Scriptics Connect 1.1 "Ship It!" Award

What am I supposed to do with this?


When we wrapped up the ElectricAccelerator 6.0 release recently, I wanted to give my teammates something to commemorate the release. Traditionally these are called “Ship It!” awards, and they often take the form of a Lucite plaque or trophy, or even a physical copy of the product (on DVD or CD, for example) locked inside an acrylic block. I’ve gotten a couple of those over the years, and honestly I think they’re kind of a waste. The last one I got went on a shelf to collect dust for a few years before being relocated to the trash heap, which is a shame because those things are expensive. Really expensive. I can’t even imagine the cost of the monster awards that Microsoft gives out.

So I don’t really like the usual embodiment of the “Ship It” award, but I do really like the underlying idea. After all, shipping a software release is a significant accomplishment, the culmination of months or even years of effort by a team of smart individuals. And unlike many other human endeavors, there’s nothing tangible when you’re finished — no bridge spanning the bay nor tower reaching to the heavens. Having something to commemorate the accomplishment seems fitting, and it’s another small way that I can show my appreciation for everybody’s contributions.

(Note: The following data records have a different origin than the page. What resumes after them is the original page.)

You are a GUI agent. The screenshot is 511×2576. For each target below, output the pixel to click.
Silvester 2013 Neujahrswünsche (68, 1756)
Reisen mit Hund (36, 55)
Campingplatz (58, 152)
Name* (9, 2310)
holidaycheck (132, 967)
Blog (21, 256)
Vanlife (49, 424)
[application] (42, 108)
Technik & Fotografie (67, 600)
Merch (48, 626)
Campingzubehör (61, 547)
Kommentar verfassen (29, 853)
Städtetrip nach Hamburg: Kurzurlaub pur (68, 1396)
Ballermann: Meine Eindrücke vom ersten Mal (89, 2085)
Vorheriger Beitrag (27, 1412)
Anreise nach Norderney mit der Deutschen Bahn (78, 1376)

The Ideal “Ship It!” Award

To me, the ideal “Ship It!” award has the following attributes:

  • Themeable: I wanted something I could customize for each release, while maintaining consistency across releases. I plan to make this a tradition.
  • Inexpensive: I wanted something I could bankroll myself, so I could retain complete creative control.
  • Compact: I wanted something that wouldn’t take up much space, so it would be portable and easy to display.
  • Geek appeal: I wanted something that my teammates would think is cool. Chunks of Lucite just don’t cut it.

LEGO “Ship It!” Awards

LEGO race car driver minifig

The winner!


After a few days of idle brainstorming and bouncing ideas off my manager and co-conspirator, I had what seemed like a great idea: LEGO minifigs. I could get a bunch of a specific LEGO minifig and give one to each person on the team. It fit all my criteria. There have been over 4,000 different minifigs released since 1978, according to The Cult of LEGO. In the last two years alone LEGO has release five minifig packs, each with 16 completely new figures, so I can count on having a unique character for every feature release for the next several years. Minifigs are cheap, too — the majority can be bought for as little as a couple dollars each on Amazon or ebay. They’re obviously small. And of course, minifigs are dripping with geek appeal. What techie doesn’t like LEGO?

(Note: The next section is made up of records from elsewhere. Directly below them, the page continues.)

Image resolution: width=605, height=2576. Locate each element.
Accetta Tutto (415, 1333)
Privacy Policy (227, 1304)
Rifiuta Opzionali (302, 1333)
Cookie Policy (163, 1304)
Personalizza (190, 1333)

There was just one small problem. Minifigs are a little bit too small. There’s nowhere to put the information that would identify what it represented — the product name, release version and date, and so on. A couple more days of brainstorming gave me the solution: custom baseball cards. There are several companies that will print custom baseball cards. These outfits are obviously intended for children’s sports teams, but they will happily print cards with whatever graphic you want. You just have to create images of the front and back of your card and upload to their website. And like the minifigs themselves, the cards are inexpensive, at about $1 per card.

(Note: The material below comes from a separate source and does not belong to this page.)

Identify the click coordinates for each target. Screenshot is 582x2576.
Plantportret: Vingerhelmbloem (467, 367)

The ElectricAccelerator 6.0 “Ship It!” Award

For the ElectricAccelerator 6.0 “Ship It!” Award, I chose the race car driver shown above (because Accelerator is all about performance, of course!). I bought the minifigs on ebay. I spent a couple hours designing the card, then ordered them from CustomSportsProducts.com. The front shows the minifig, the product name, version, and release date, and the major new features; the back lists the names of everybody on the team. Total cost for awards for the entire team was about $40 for materials — about the cost of just one traditional Lucite-based “Ship It” award.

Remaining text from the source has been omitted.